With the McLaren Senna arriving shortly, I have been reflecting back on the different supercars I have owned over the years.  They basically fall into three groups; missed and would like it back, enjoyed owning but it was time to move on, and thank god it’s gone.  For the sake of brevity, I will only touch upon my top three in each category.

Starting with the last “thank god it’s gone” group, at pole position would have to be the Ferrari 456 GT followed by the Porsche 911 (993) Turbo with a BMW M5 (E39) getting a dishonorable mention.  When I bought the 456 GT, it came with a huge pile of invoices and I naively assumed that anything that could possibly go wrong had already gone wrong.  I was completely wrong; this rubber footed spawn of Hades was just getting going.  Every turn of the ignition key seemed to invite further punishment.  On those rare occasions when it did run, I found it under braked and overweight.  Both did nothing to help its case.  The only person sad to see it go was the mechanic I was using at the time.  The 456 GT probably put his son through school that year.  The 911 (993) Turbo was just not a good car.  On the autobahn at 150 mph, the front end went frighteningly light.  It would shimmer at high speed and just didn’t give you much confidence to push it hard.  On roads where the Ferrari F40 excelled, the 911 Turbo came up far short.  Add in a very harsh ride coupled with air-conditioning that would only work randomly and the 911 Turbo was not long for my world. While not quite a supercar, the BMW M5 (M39) has earned a place here as it was that bad.  The engine in the one I owned must have been put together after a long afternoon at Oktoberfest.  It drank both petrol and oil at about the same alarming rate.  Its appetite for tires was a close second to thirst for oil.  Add in a plethora of random warning lights, a clutch that suddenly died, and this was not a relationship that was ever going to last.

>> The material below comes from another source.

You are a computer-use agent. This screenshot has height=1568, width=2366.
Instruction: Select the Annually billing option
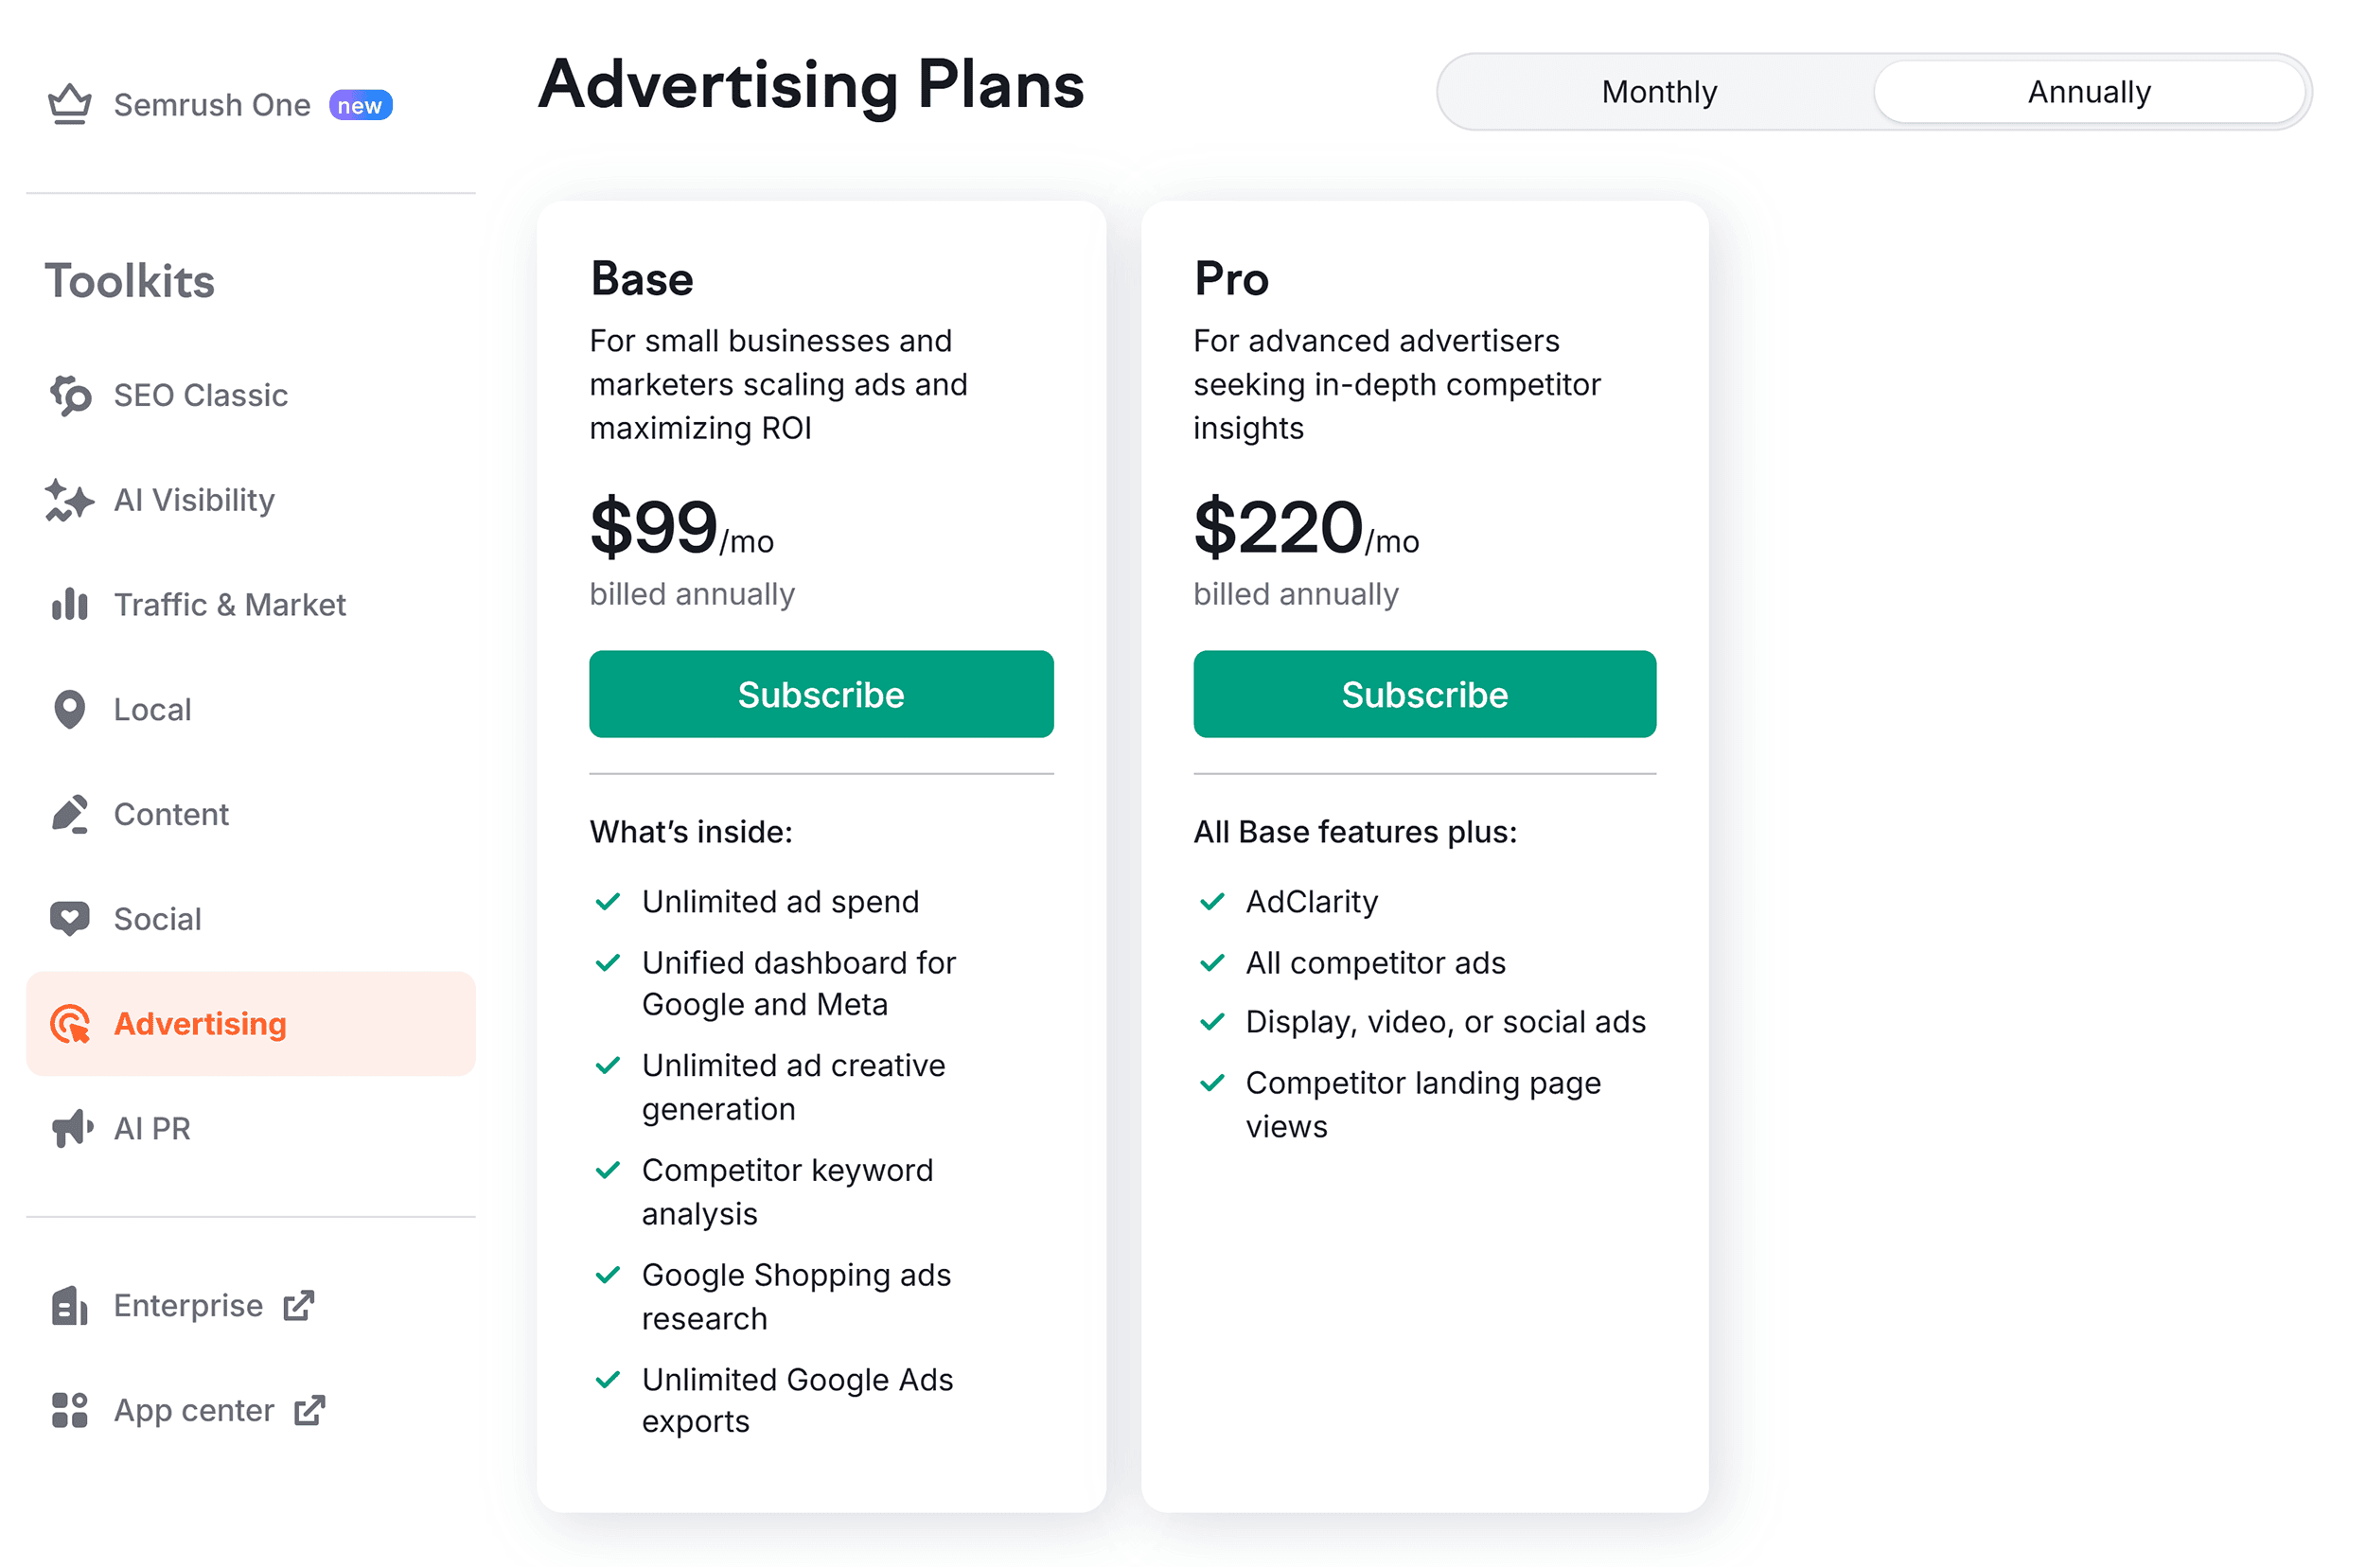[x=2089, y=91]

In a more positive category of “enjoyed owning” the top three would have to be the McLaren P1, Koenigsegg CCR, and the Mosler MT900S.  The McLaren P1 was an engineering masterpiece.  The P1 was enormously complex but was actually quite docile to drive if you just wanted to cruise around.  The biggest challenge with owning a P1 was finding roads where you could at least start to unleash its mind-bending capabilities.  The P1 both accelerated and stopped unlike any other car I have driven. Had it not been a hybrid with the omni present dead battery threat, it might still be with us.  The Koenigsegg CCR was always an event to drive and mine was completely reliable.  Acceleration was borderline terrifying if you really stuck your foot into it.  While not exactly the most polished car (the gear box was truly demonic), it did get huge marks in terms of being truly exotic and unique.  Somehow the whole package worked.  The Mosler is simply a great driver’s car.  Simple, focused, blisteringly fast, and perfectly balanced.  For just over a tenth the price, the Mosler delivered Enzo type performance.  In an era where all cars look more and more alike, there is no mistaking the Mosler for anything else.  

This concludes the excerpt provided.